• THE PROBLEM: Can you give all the records again without altering a single character?

• TASK INPUT:
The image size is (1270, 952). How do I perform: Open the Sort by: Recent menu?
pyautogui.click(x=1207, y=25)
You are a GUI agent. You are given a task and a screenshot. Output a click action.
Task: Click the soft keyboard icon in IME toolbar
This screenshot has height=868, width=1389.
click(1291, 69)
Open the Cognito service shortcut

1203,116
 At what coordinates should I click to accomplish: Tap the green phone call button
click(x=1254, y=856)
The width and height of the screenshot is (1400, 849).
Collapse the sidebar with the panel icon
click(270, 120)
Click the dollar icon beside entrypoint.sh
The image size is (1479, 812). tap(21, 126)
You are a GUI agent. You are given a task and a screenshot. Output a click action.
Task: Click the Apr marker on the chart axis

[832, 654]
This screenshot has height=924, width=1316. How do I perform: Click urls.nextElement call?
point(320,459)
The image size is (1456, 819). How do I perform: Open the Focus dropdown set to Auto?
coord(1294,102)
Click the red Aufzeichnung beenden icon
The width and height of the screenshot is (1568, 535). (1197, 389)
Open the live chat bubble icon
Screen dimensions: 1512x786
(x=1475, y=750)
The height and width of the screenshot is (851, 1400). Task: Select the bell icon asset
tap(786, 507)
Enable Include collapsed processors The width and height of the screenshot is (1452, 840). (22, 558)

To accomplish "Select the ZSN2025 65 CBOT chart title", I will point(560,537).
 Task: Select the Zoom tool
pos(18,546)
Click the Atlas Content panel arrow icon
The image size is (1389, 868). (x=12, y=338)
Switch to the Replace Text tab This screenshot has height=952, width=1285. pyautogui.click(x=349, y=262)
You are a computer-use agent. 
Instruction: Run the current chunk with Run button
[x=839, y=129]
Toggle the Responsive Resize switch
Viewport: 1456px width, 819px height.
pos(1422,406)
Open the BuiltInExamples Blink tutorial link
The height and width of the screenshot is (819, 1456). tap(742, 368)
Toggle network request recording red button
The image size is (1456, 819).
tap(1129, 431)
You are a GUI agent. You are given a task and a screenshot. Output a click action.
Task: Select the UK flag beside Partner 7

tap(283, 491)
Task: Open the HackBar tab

• RESULT:
The image size is (1270, 952). How do I perform: Open the Sort by: Recent menu?
pyautogui.click(x=1207, y=25)
You are a GUI agent. You are given a task and a screenshot. Output a click action.
Task: Click the soft keyboard icon in IME toolbar
This screenshot has height=868, width=1389.
click(1291, 69)
Open the Cognito service shortcut

1203,116
 At what coordinates should I click to accomplish: Tap the green phone call button
click(x=1254, y=856)
The width and height of the screenshot is (1400, 849).
Collapse the sidebar with the panel icon
click(270, 120)
Click the dollar icon beside entrypoint.sh
The image size is (1479, 812). tap(21, 126)
You are a GUI agent. You are given a task and a screenshot. Output a click action.
Task: Click the Apr marker on the chart axis

[832, 654]
This screenshot has height=924, width=1316. How do I perform: Click urls.nextElement call?
point(320,459)
The image size is (1456, 819). How do I perform: Open the Focus dropdown set to Auto?
coord(1294,102)
Click the red Aufzeichnung beenden icon
The width and height of the screenshot is (1568, 535). (1197, 389)
Open the live chat bubble icon
Screen dimensions: 1512x786
(x=1475, y=750)
The height and width of the screenshot is (851, 1400). Task: Select the bell icon asset
tap(786, 507)
Enable Include collapsed processors The width and height of the screenshot is (1452, 840). (22, 558)

To accomplish "Select the ZSN2025 65 CBOT chart title", I will point(560,537).
 Task: Select the Zoom tool
pos(18,546)
Click the Atlas Content panel arrow icon
The image size is (1389, 868). (x=12, y=338)
Switch to the Replace Text tab This screenshot has height=952, width=1285. pyautogui.click(x=349, y=262)
You are a computer-use agent. 
Instruction: Run the current chunk with Run button
[x=839, y=129]
Toggle the Responsive Resize switch
Viewport: 1456px width, 819px height.
pos(1422,406)
Open the BuiltInExamples Blink tutorial link
The height and width of the screenshot is (819, 1456). tap(742, 368)
Toggle network request recording red button
The image size is (1456, 819).
tap(1129, 431)
You are a GUI agent. You are given a task and a screenshot. Output a click action.
Task: Select the UK flag beside Partner 7

tap(283, 491)
Task: Open the HackBar tab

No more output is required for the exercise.